Um die Jahreswende 1944/45 rückte der Krieg immer näher an Manila. Es dauerte fast den gesamten Februar 1945, bis nach äußerst verlustreichen Straßenschlachten, in denen um jede Häuserzeile gekämpft wurde, die Entscheidungsschlacht in der Nähe des alten Stadtzentrums Intramuros ausgefochten wurde. Was später als „Befreiung“ Manilas gepriesen wurde, war ein Gemetzel, in dessen Verlauf binnen weniger Tage über 100.000 Zivilisten ihr Leben verloren. Um Washingtons Interessen auch nach Kriegsende zu wahren, setzte der „Amerikanische Cäsar“ Douglas MacArthur, wie William Manchester den Oberkommandierenden der US-Streitkräfte in Fernost im Titel seiner 1978 erschienenen MacArthur-Biografie (Boston) nannte, auf vormals lokale pro-japanische Elemente aus Politik und dem Polizeiapparat.

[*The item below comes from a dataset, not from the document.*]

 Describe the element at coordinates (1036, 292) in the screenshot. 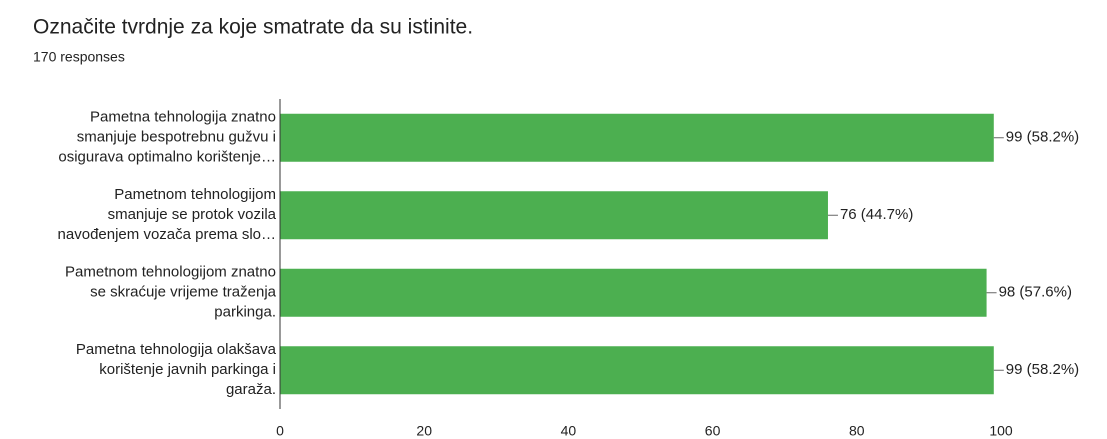

I see `value-label: 98 (57.6%)` at that location.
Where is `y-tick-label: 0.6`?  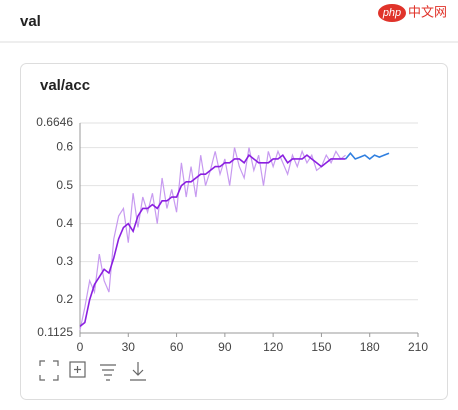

Der Vorteil: Solche Leute ließen sich instrumentalisieren. Erster Präsident der am 4. Juli 1946 unabhängig gewordenen Republik der Philippinen wurde mit Manuel Roxas ein ehemaliger Brigadegeneral, der während der japanischen Okkupation ein hochrangiges Mitglied des Marionettenregimes und zuständig für das gewaltsame Eintreiben von Reisvorräten für die japanischen Truppen war.

 

20 Jahre später residierte mit Ferdinand E. Marcos ein Mann im Präsidentenpalast Malacanang, der auf dem Höhepunkt des Vietnamkrieges Washingtons engster Verbündeter in Südostasien war. Ihm verziehen die Regierungen in Washington nur zu gern, dass er im September 1972 das Kriegsrecht über die Inseln verhängte und bis zu seinem Sturz im Februar 1986 diktatorisch regierte. Ausgerechnet in den ersten Kriegsrechtsjahren entstand so etwas wie eine metropolitane Stadtplanung. Die Stadt bekam eine Metro Manila Commission, später eine Metropolitan Manila Development Authority (MMDA) und sie besteht als National Capital Region (NCR) seit November 1975 aus 17 Verwaltungseinheiten (Städten und Bezirken), die gegenwärtig zirka 15 Millionen Menschen zählt und sich über eine Fläche von knapp 640 Quadratkilometern erstreckt. Vorläufigen Berechnungen zufolge erreicht die Bevölkerung der NCR bis 2025 die 20-Millionen-Marke.

 

Während der Amtszeit von Präsident Fidel V. Ramos (1992-98), der Marcos als Kriegsrechtsverwalter und Polizeichef gedient hatte, erlebte das Land einen kräftigen Privatisierungsschub. Alles, was sich irgendwie versilbern ließ, wurde höchstbietend Kapitalgesellschaften im In- wie Ausland zum Verkauf angeboten. Das betraf sowohl Infrastrukturvorhaben wie die Wasser- und Stromversorgung. Seitdem hat sich die Schere zwischen Arm und Reich so weit geöffnet, dass heute etwa drei Viertel der 90 Millionen Einwohner zählenden Bevölkerung als arm gelten. Ein Drittel der Hauptstadtbevölkerung verfügt über keinen Wasseranschluss und ist auf die Versorgung durch mobile Händler angewiesen.

 

Wer einen Law and Order-Mann wie Bayani Fernando als MMDA-Vorsitzenden hat, braucht keine Stadtplanungskonzepte. Der forsche Fernando ließ in der Vergangenheit mehrfach die Produkte illegaler Straßenhändler mit Kerosin besprühen. So glaubte er, sich „dieser Plagegeister“ zu entledigen und sie um ihr mühsam Erspartes zu prellen. Noch Ende August 2007 äußerte er sich in einem Radiointerview über den gewaltsamen Abriss von „shanties“: „Wieso sollen wir deren Bewohner umsiedeln? Wir können solche Gesetzesbrecher doch nicht noch mit Eigenheimen belohnen!”